Brooktrout sez: ...the free radicals are everyone who has direct contact with the chums... And I emphatically, wholeheartedly agree. Except to add: what constitutes "contact"? We saw Reef start to blur about the edges simply by reading one of their dime novels in the lockup, and later when he read to Webb on their way out of Jeshimon... And didn't we learn recently (423:11) that those Chums dime novels also serve as recruitment brochures of sorts? Ah the power of literature. Gives a whole new meaning to the notion of being "transported to another world" while reading an engrossing novel...

 
At Saturday, May 05, 2007 6:46:00 PM, Blogger Monstro D. Whale said...

Might I point out, and maybe this is just too obvious, but the Chums are kind of blurring around the edges there too. I liked Neddies comment except that I'm dividing the book up amongst people who could have existed (even if they didn't) and those who couldn't have (though through immitation, who knows?). So fiction and...er...less fictional (I guess?). Which I think still creates the criss-cross thing. The supremely fictional characters, the Chums, are becoming more and more realistic, the realistic characters, the opposite. Leaving the middle ground characters to fend for themselves, I suppose.

 
At Saturday, May 05, 2007 10:30:00 PM, Blogger Civic Center said...
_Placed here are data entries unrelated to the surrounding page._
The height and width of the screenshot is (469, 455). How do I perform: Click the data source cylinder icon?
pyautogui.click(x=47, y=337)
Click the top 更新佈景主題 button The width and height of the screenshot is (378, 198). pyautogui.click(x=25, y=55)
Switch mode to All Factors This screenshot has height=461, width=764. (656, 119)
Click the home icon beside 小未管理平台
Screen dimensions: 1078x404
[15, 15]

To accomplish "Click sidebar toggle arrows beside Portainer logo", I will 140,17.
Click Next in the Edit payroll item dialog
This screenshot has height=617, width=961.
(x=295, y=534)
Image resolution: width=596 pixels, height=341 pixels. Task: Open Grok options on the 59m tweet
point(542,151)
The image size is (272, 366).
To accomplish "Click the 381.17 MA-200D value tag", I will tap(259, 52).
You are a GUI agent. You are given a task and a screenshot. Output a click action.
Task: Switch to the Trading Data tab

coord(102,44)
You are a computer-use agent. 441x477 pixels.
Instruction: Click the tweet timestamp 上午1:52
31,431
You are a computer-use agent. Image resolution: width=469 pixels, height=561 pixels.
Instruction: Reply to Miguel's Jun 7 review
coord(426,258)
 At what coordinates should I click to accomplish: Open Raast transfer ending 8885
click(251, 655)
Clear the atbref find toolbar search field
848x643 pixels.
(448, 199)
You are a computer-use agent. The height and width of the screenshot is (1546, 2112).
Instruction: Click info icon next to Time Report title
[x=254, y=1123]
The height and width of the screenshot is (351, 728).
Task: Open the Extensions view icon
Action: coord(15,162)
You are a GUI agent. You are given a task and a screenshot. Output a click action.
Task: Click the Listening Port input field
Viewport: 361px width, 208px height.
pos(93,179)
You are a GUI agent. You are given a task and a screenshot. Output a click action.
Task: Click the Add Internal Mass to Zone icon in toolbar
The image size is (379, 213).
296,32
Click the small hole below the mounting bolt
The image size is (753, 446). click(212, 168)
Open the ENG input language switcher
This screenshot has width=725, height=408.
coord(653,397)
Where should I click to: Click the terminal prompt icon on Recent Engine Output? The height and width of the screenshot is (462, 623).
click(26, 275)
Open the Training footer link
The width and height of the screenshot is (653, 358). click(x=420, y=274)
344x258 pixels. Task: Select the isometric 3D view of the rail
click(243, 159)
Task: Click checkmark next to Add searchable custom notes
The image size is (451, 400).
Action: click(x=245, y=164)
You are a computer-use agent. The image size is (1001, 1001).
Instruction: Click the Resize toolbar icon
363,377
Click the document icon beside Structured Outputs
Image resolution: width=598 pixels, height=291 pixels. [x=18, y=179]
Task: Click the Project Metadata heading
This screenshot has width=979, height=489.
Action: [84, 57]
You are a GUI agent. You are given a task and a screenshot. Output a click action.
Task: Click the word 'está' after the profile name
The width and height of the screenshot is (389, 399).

Just about everyone in this book is blurring in time and space, which I think may be the author's intention. He's trying to make our brains crack, which is a good thing I suppose.

Apropos of nothing, I encountered the first typo in this magnificently proofread publication. It's on page 513, line 11: "She smlled falsely."

 
At Sunday, May 06, 2007 6:39:00 AM, Blogger Will Divide said...

everyone who has direct contact with the chums

Recall also how the Chums appeared more adult and serious (Dr. Counterfly, scholarly, bearded. p 139) to Fleetwood Vibe when they tried to warn the Vormance expedition.

 
At Monday, May 07, 2007 1:48:00 PM, Anonymous Anonymous said...

Hi enjoying the blog, just been lurking -could I request though - no further spoilers for "Lost" because we havent got that far in the UK yet. Cheers!

 
At Monday, May 07, 2007 2:50:00 PM, Blogger Neddie said...

Whoops, sorry! Shouldn't be talking about Lost at all, anyway.

Actually, what I said isn't true anyway. Turns out the whole thing was a dream.